▶ _Assignment_
Repeat the CAMIL model documentation below from "Bases: MILModel" up to and including "Whole Slide Images.", substituting "Histopathology Slides" for "Whole Slide Images".

Skip to content

CAMIL

torchmil.models.CAMIL

Bases: MILModel

Context-Aware Multiple Instance Learning (CAMIL) model, presented in the paper CAMIL: Context-Aware Multiple Instance Learning for Cancer Detection and Subtyping in Whole Slide Images.

Given an input bag \(\mathbf{X} = \left[ \mathbf{x}_1, \ldots, \mathbf{x}_N \right]^\top \in \mathbb{R}^{N \times P}\), the model optionally applies a feature extractor, \(\text{FeatExt}(\cdot)\), to transform the instance features: \(\mathbf{X} = \text{FeatExt}(\mathbf{X}) \in \mathbb{R}^{N \times D}\).

Then, a global bag representation is computed using a NystromTransformerLayer layer,

\[ \mathbf{T} = \operatorname{NystromTransformerLayer}(\mathbf{X})\]

Next, a local bag representation is computed using the CAMILSelfAttention layer,

\[ \mathbf{L} = \operatorname{CAMILSelfAttention}(\mathbf{T}) \]

Finally, the local and global information is fused as

\[ \mathbf{M} = \operatorname{sigmoid}(\mathbf{L}) \odot \mathbf{L} + (1 - \operatorname{sigmoid}(\mathbf{L})) \odot \mathbf{T},\]

where \(\odot\) denotes element-wise multiplication and \(\operatorname{sigmoid}\) is the sigmoid function.

Lastly, the final bag representation is computed using the CAMILAttentionPool, modification of the Gatted Attention Pool mechanism. The bag representation is then fed into a linear classifier to predict the bag label.

__init__(in_shape, nystrom_att_dim=512, pool_att_dim=128, gated_pool=False, n_heads=4, n_landmarks=None, pinv_iterations=6, dropout=0.0, use_mlp=False, feat_ext=torch.nn.Identity(), criterion=torch.nn.BCEWithLogitsLoss())

Parameters:

  • in_shape (tuple) –

    Shape of input data expected by the feature extractor (excluding batch dimension).

  • pool_att_dim (int, default: 128 ) –

    Attention dimension for the attention pooling layer.

  • gated_pool (bool, default: False ) –

    If True, use gated attention pooling.

  • nystrom_att_dim (int, default: 512 ) –

    Attention dimension for the Nystrom Transformer layer.

  • n_heads (int, default: 4 ) –

    Number of attention heads in the Nystrom Transformer layer.

  • n_landmarks (int, default: None ) –

    Number of landmarks in the Nystrom Transformer layer.

▶ _Records provided_
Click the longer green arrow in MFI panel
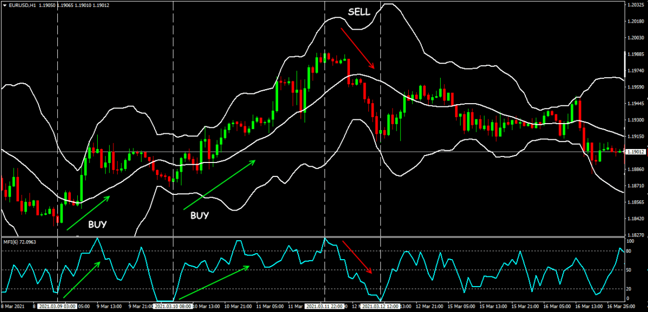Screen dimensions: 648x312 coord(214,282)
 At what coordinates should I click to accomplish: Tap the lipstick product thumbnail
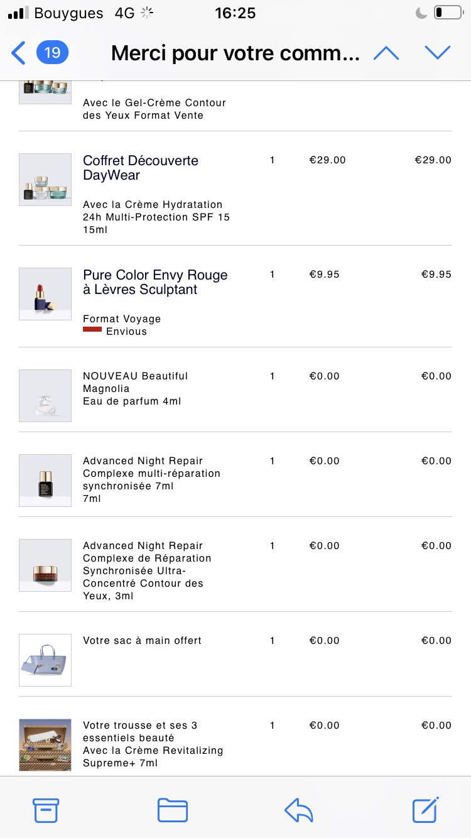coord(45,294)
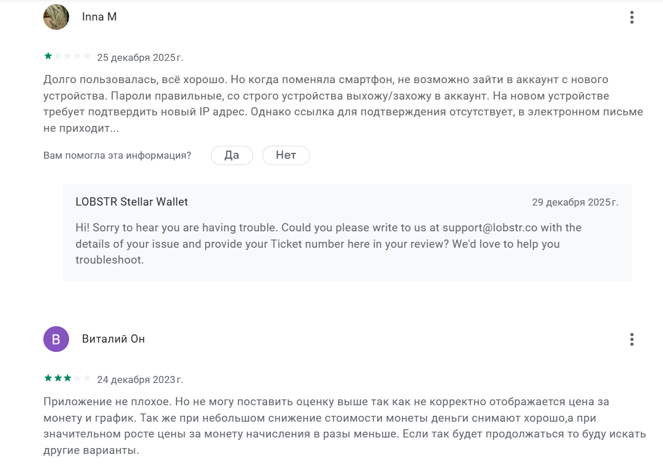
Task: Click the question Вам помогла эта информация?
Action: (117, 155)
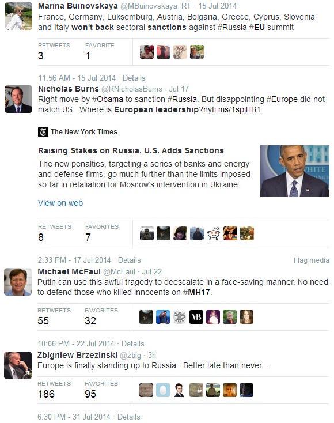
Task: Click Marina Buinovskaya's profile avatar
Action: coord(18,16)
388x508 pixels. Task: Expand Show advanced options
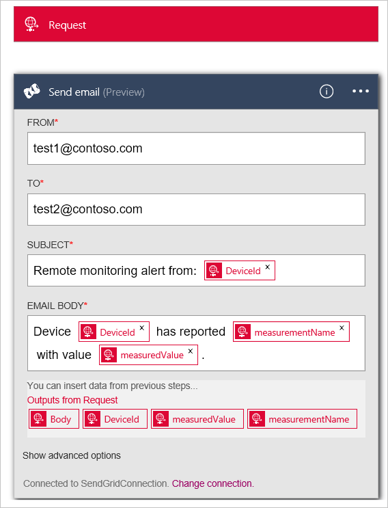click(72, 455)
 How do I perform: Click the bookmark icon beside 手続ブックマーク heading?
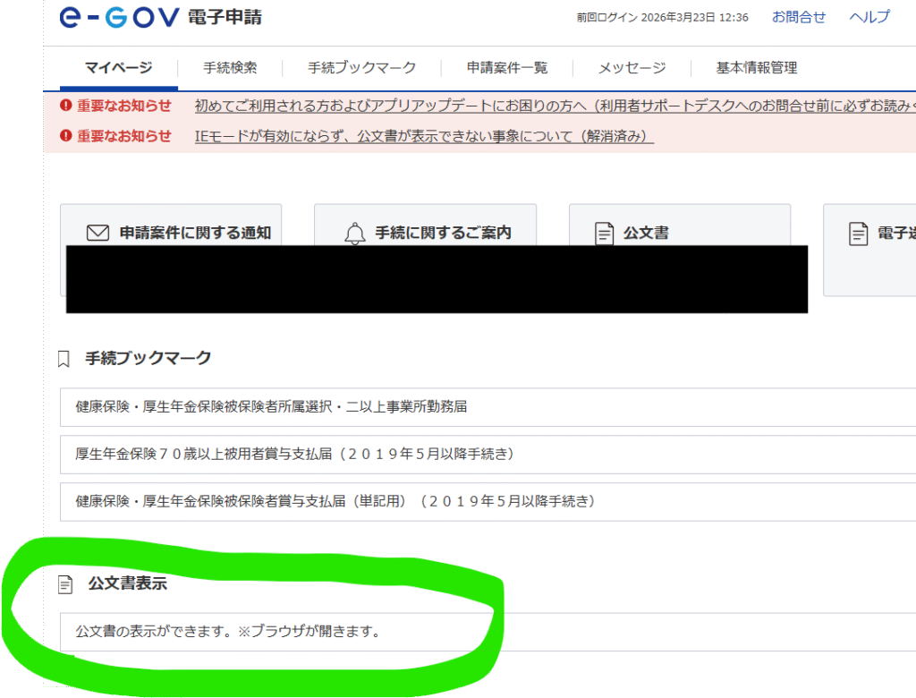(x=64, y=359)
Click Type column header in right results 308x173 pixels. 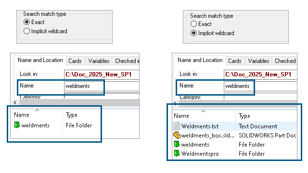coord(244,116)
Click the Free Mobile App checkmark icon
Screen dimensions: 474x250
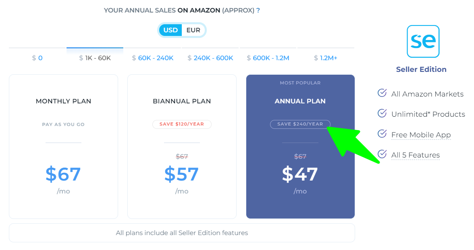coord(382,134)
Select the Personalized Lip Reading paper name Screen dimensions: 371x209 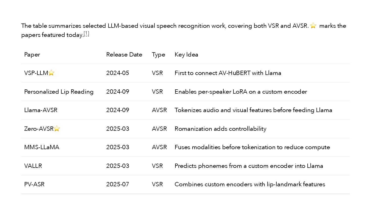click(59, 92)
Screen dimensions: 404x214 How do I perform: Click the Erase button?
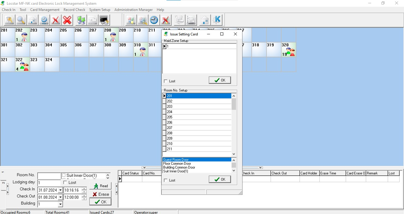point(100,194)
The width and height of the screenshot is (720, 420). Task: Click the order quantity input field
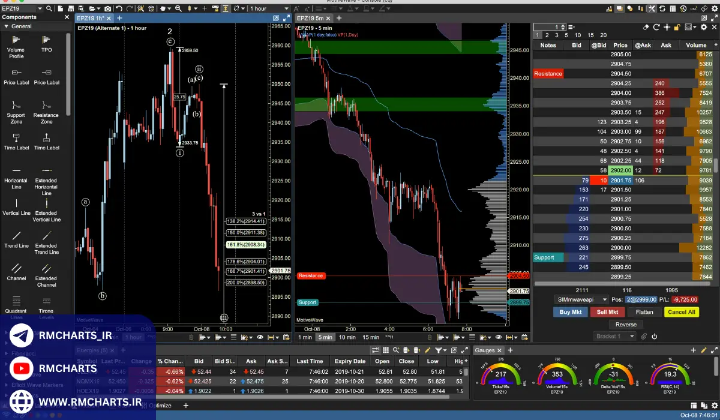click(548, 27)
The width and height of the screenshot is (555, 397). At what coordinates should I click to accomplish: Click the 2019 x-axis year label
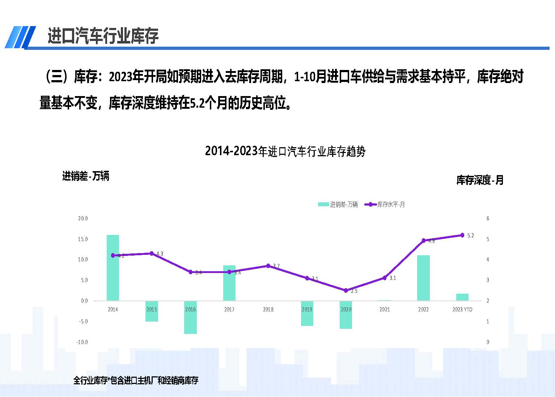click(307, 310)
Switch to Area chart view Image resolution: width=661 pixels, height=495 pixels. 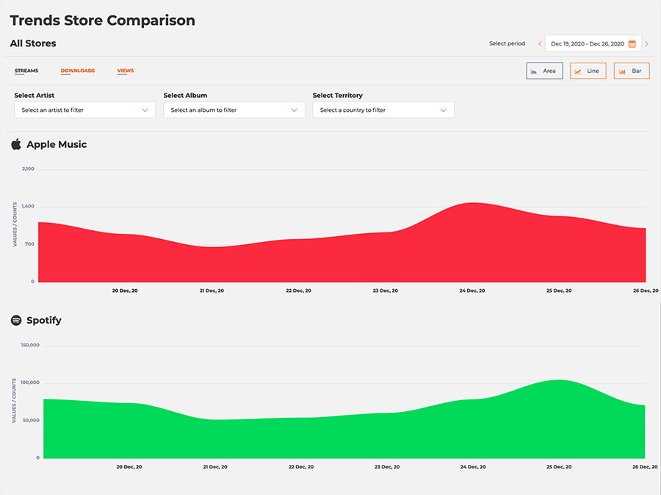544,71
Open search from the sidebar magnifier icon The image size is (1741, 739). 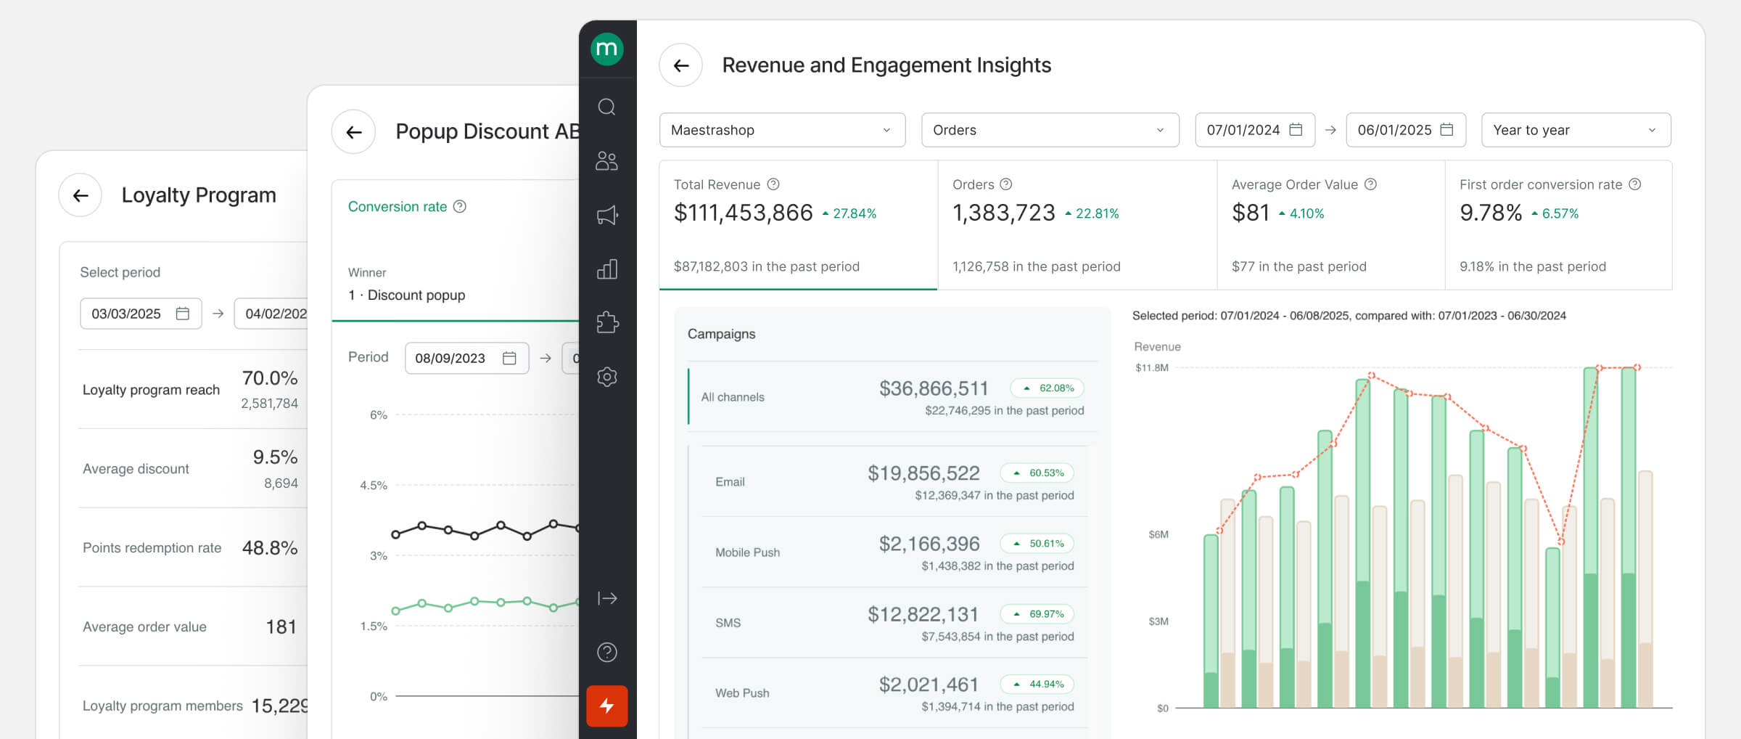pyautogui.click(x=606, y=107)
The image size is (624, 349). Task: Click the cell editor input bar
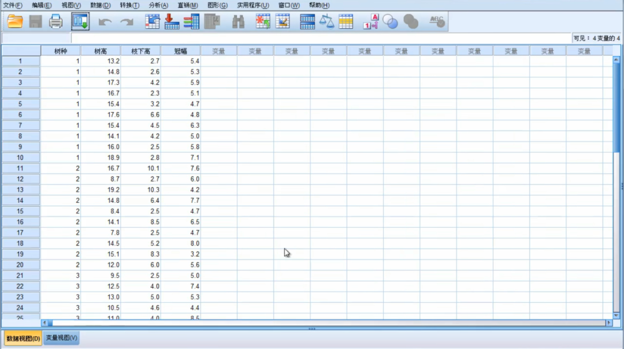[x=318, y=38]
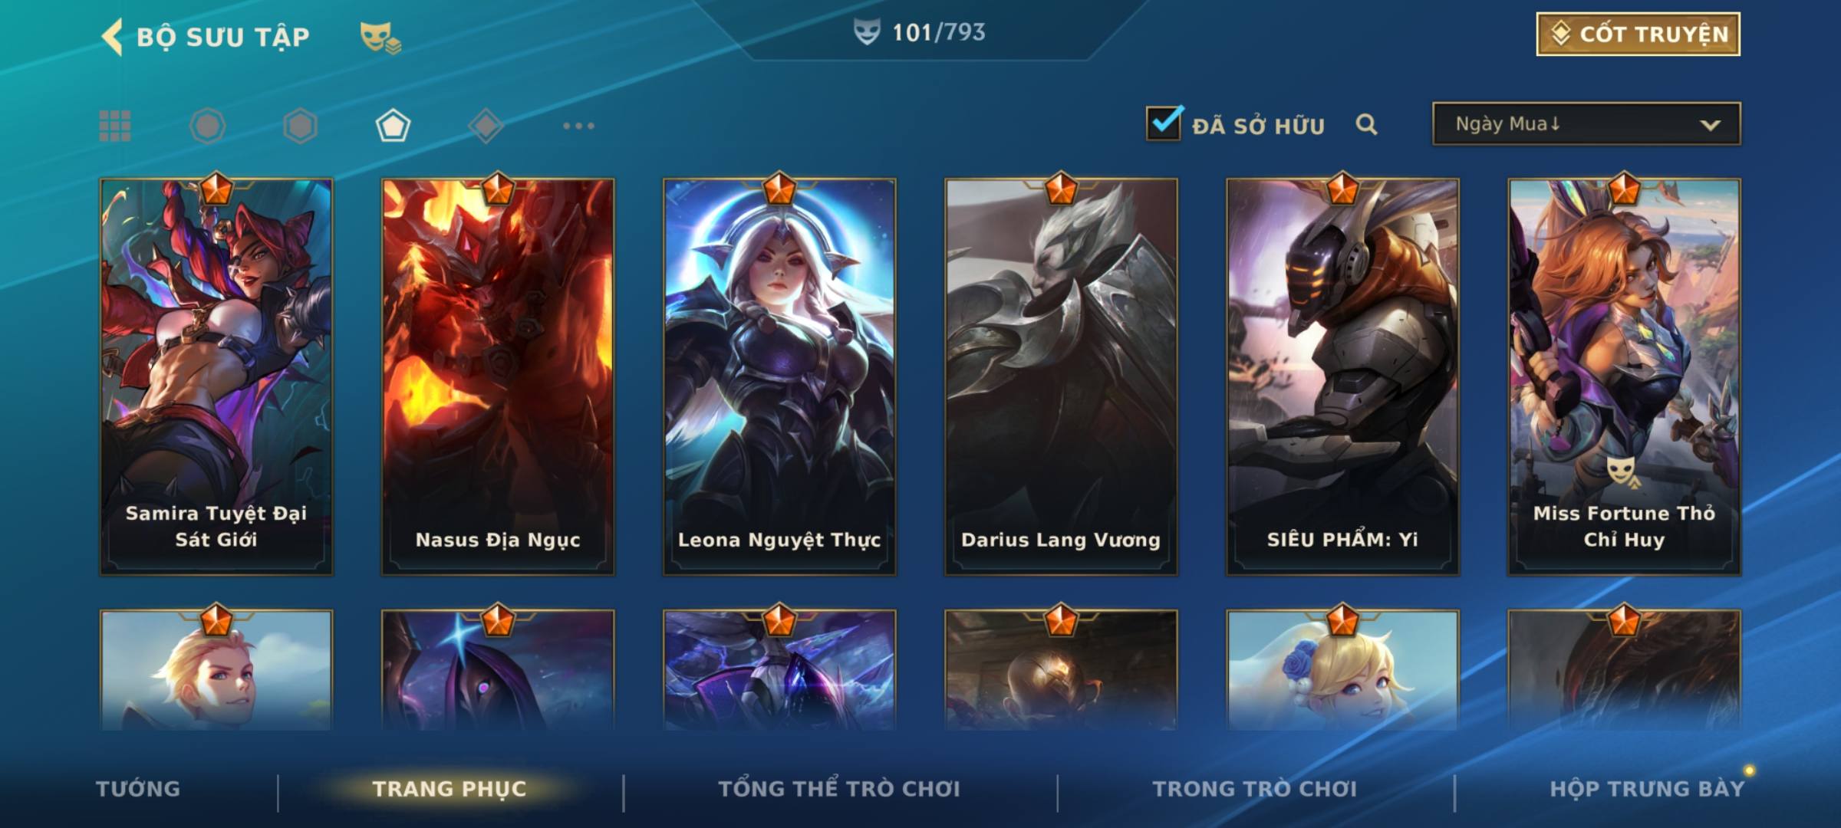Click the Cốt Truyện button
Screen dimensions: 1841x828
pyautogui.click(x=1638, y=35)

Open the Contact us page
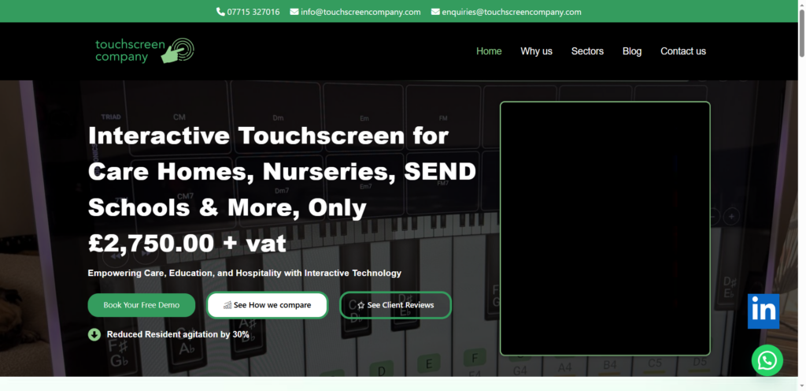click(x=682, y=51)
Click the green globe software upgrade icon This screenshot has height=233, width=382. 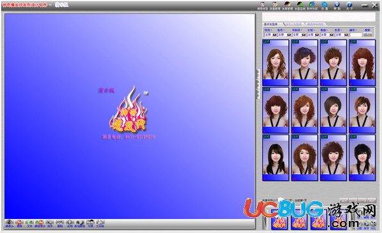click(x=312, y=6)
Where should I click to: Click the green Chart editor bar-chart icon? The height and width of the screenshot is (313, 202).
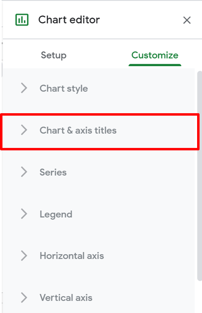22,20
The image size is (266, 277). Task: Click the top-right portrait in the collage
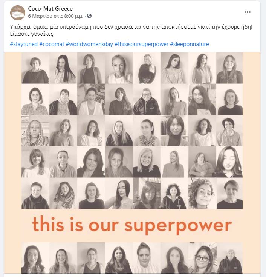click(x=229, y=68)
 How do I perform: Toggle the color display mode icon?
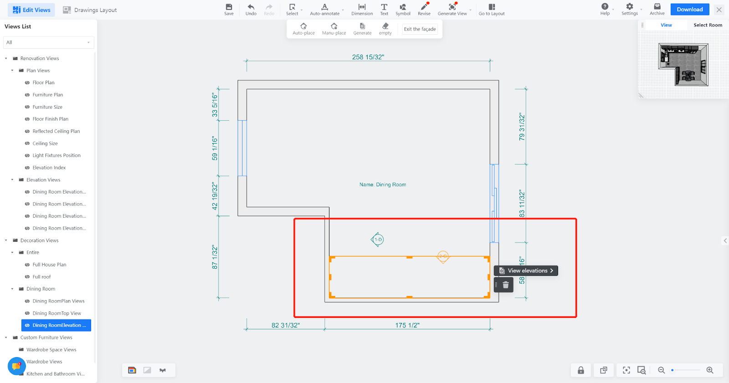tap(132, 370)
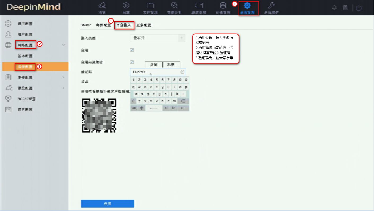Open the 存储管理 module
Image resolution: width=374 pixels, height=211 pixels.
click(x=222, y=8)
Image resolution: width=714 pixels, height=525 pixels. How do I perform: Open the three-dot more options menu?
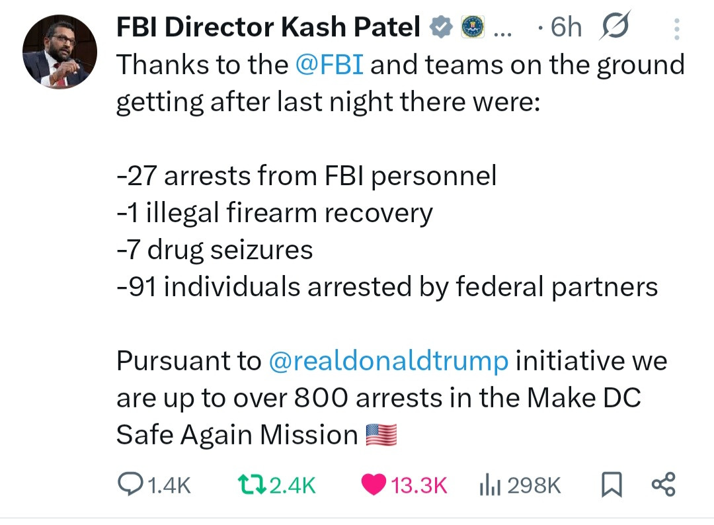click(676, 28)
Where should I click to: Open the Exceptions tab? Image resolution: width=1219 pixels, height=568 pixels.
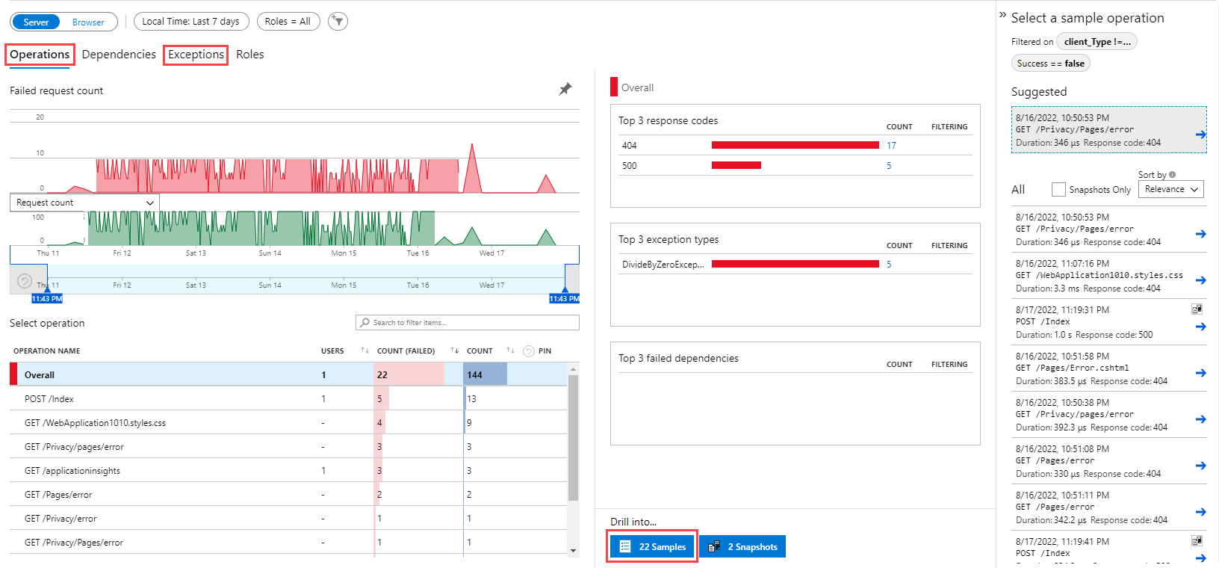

▶ _Written answer_
Bases: MILModel

Context-Aware Multiple Instance Learning (CAMIL) model, presented in the paper CAMIL: Context-Aware Multiple Instance Learning for Cancer Detection and Subtyping in Histopathology Slides.